▶ **EXERCISE**
Copy the entries word for word. Keep the pictures out.

[RECORDS TO USE]

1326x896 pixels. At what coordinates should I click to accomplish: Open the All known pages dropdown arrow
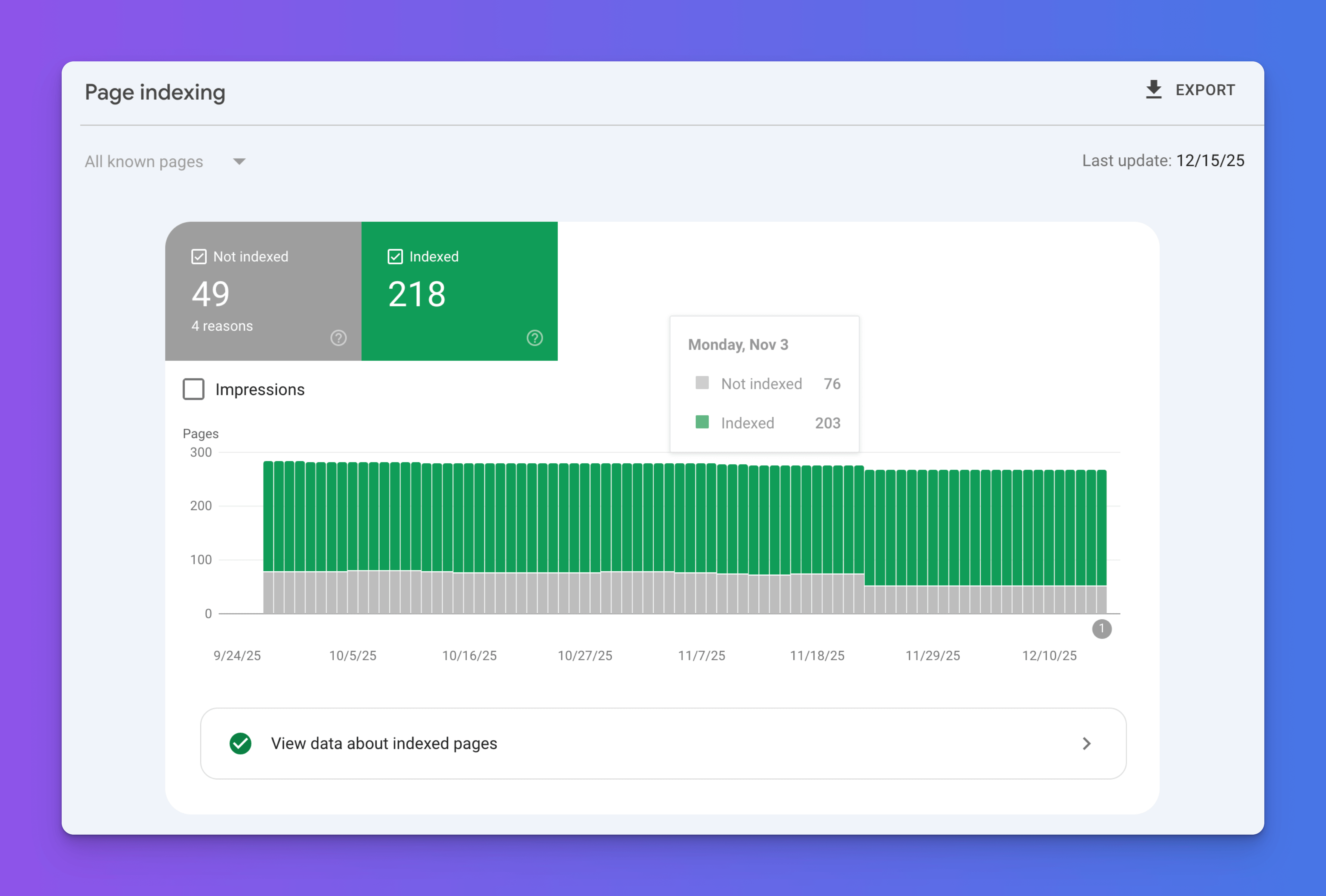239,162
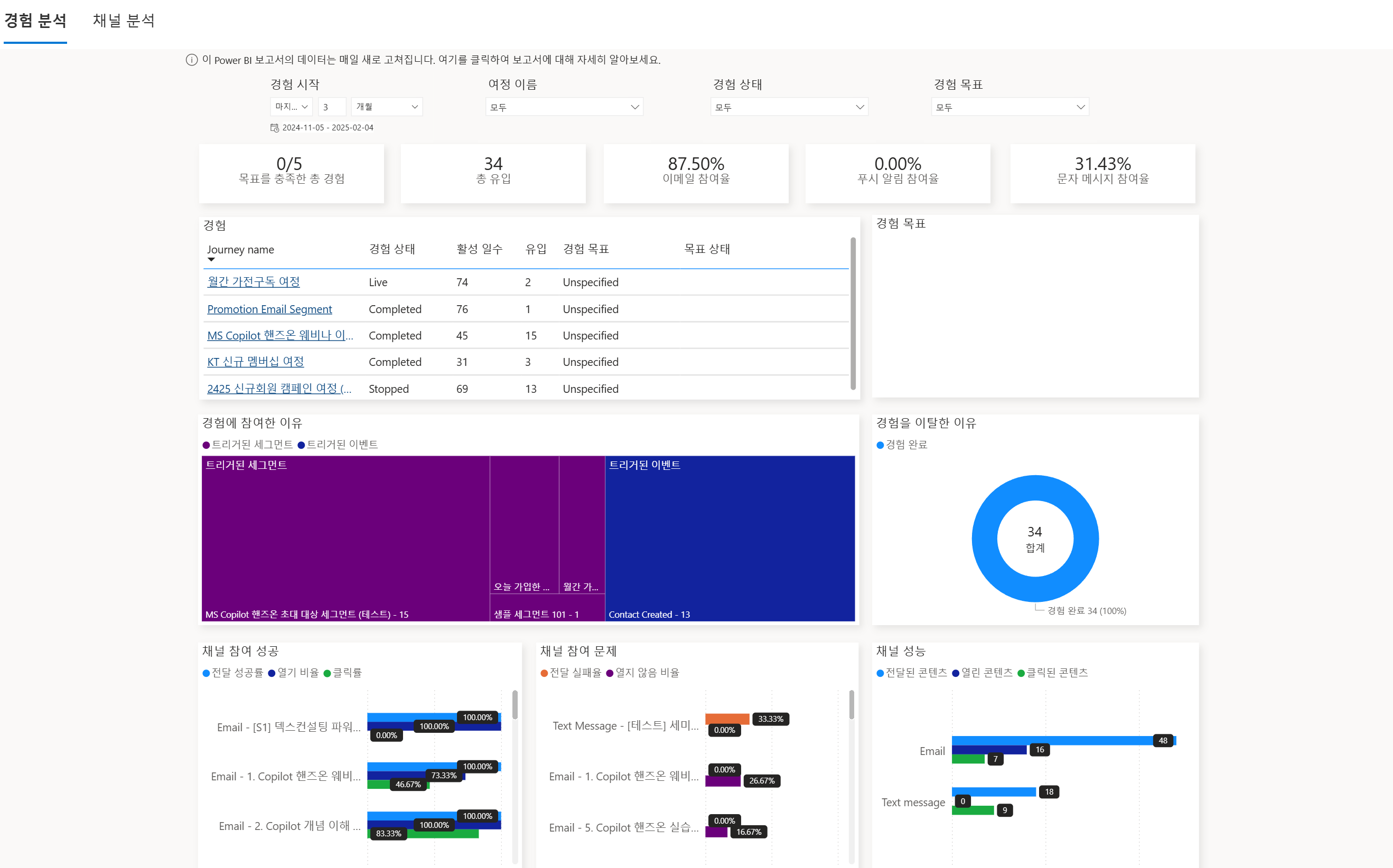Image resolution: width=1393 pixels, height=868 pixels.
Task: Click the info icon beside Power BI notice
Action: tap(192, 60)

[/RECORDS TO USE]

▶ **REPLY**
1326x896 pixels. At what coordinates should I click to accomplish: Open the All known pages dropdown arrow
239,162
Image resolution: width=1393 pixels, height=868 pixels.
Task: Click the info icon beside Power BI notice
Action: tap(192, 60)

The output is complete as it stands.